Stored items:
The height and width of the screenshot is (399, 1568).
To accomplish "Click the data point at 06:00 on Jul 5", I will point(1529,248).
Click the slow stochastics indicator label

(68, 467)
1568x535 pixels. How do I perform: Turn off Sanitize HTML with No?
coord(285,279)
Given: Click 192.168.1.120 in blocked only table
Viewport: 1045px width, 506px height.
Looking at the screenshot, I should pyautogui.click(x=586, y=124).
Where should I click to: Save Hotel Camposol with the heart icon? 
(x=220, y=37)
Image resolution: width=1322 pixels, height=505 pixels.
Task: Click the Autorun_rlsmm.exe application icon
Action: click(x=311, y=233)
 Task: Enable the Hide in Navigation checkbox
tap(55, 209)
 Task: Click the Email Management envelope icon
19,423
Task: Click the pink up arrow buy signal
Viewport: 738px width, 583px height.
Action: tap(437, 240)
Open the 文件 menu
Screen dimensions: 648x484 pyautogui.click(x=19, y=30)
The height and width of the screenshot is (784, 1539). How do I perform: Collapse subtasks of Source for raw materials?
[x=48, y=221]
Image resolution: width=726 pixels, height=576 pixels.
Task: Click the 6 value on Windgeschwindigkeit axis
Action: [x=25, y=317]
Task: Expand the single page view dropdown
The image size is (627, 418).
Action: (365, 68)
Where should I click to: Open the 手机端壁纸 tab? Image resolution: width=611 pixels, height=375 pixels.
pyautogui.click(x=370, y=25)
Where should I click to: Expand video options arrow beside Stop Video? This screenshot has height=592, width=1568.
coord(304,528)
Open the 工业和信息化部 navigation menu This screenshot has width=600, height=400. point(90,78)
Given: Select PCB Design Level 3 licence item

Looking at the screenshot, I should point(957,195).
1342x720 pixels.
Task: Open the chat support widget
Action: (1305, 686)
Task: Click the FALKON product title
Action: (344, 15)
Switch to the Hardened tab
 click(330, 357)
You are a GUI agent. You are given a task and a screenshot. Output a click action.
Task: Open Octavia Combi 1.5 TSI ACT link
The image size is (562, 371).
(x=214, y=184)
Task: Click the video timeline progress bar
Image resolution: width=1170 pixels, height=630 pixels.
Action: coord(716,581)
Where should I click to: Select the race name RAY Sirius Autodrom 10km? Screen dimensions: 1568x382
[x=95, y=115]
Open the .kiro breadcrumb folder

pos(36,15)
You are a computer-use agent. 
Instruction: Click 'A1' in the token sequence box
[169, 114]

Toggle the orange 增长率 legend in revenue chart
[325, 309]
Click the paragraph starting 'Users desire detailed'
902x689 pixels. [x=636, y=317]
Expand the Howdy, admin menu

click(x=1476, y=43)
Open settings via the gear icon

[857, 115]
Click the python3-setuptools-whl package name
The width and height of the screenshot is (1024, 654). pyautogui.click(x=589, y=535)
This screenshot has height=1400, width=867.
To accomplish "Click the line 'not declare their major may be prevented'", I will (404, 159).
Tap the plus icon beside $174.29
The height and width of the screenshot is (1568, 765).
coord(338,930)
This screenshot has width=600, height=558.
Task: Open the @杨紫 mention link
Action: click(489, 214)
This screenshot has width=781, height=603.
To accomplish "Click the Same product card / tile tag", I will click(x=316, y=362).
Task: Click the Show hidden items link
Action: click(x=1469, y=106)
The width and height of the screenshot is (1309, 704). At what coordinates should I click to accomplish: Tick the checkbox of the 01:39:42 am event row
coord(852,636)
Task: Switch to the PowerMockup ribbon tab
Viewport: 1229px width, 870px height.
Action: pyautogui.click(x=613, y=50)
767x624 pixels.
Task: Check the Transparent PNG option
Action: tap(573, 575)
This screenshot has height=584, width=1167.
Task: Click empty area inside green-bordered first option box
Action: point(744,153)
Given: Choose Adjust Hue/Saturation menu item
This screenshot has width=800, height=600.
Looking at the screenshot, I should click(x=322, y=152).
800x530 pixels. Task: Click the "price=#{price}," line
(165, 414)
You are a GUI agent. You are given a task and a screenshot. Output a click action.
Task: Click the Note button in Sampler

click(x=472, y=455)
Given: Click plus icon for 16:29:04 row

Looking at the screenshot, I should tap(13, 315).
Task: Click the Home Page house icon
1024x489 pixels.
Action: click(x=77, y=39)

• [PROBLEM STATEMENT]: All that should appear in the response is the run of lines from the first line of the entries through the line containing "Task: Expand the single page view dropdown", copied exactly.

• [SOLVED PROBLEM]:
The height and width of the screenshot is (399, 1568).
To accomplish "Click the data point at 06:00 on Jul 5", I will point(1529,248).
Click the slow stochastics indicator label

(68, 467)
1568x535 pixels. How do I perform: Turn off Sanitize HTML with No?
coord(285,279)
Given: Click 192.168.1.120 in blocked only table
Viewport: 1045px width, 506px height.
Looking at the screenshot, I should pyautogui.click(x=586, y=124).
Where should I click to: Save Hotel Camposol with the heart icon? 
(x=220, y=37)
Image resolution: width=1322 pixels, height=505 pixels.
Task: Click the Autorun_rlsmm.exe application icon
Action: click(x=311, y=233)
 Task: Enable the Hide in Navigation checkbox
tap(55, 209)
 Task: Click the Email Management envelope icon
19,423
Task: Click the pink up arrow buy signal
Viewport: 738px width, 583px height.
Action: tap(437, 240)
Open the 文件 menu
Screen dimensions: 648x484 pyautogui.click(x=19, y=30)
The height and width of the screenshot is (784, 1539). How do I perform: Collapse subtasks of Source for raw materials?
[x=48, y=221]
Image resolution: width=726 pixels, height=576 pixels.
Task: Click the 6 value on Windgeschwindigkeit axis
Action: [x=25, y=317]
Task: Expand the single page view dropdown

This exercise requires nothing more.